### Your task
Once you reach the line containing "You are a GUI", return it and every line after it exactly, through the end of the records below, with no pictures.

(Stored records)
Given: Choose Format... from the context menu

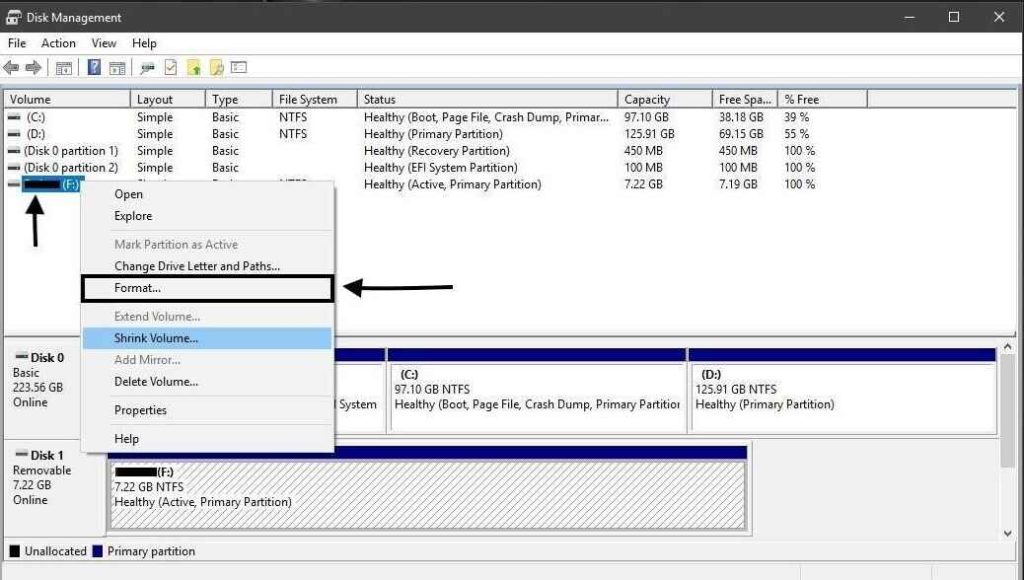Looking at the screenshot, I should [137, 288].
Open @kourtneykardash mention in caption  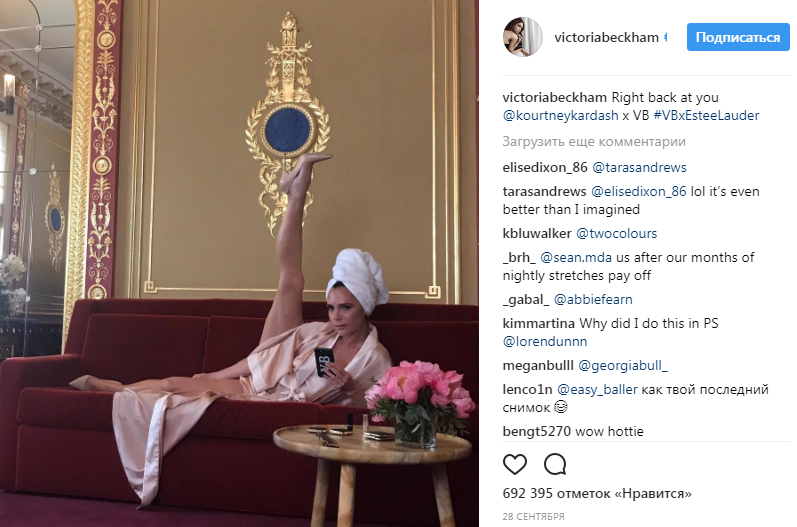pyautogui.click(x=560, y=115)
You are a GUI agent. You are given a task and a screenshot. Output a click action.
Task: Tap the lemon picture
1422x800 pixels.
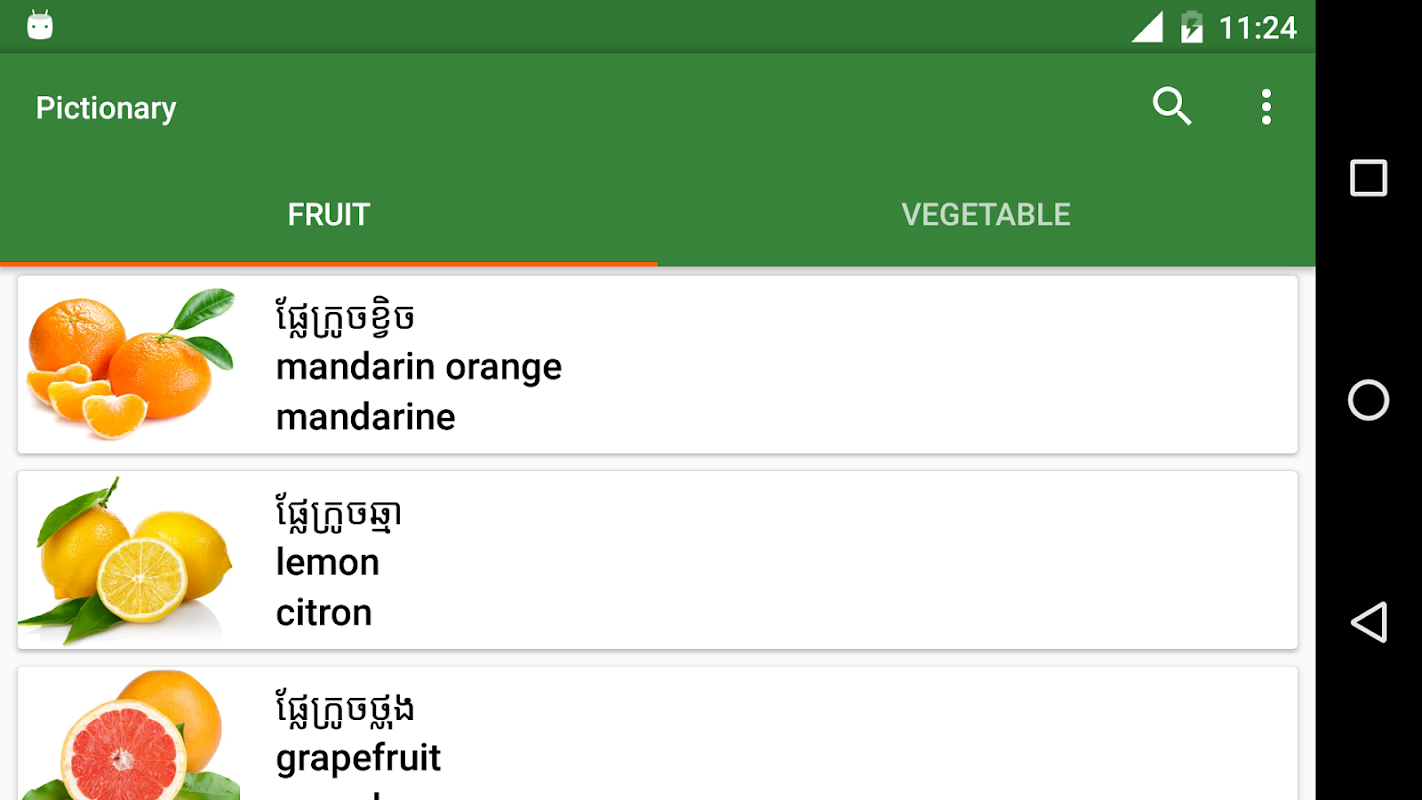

### Response
You are a GUI agent. You are given a task and a screenshot. Output a click action.
Task: Tap the lemon picture
1422x800 pixels.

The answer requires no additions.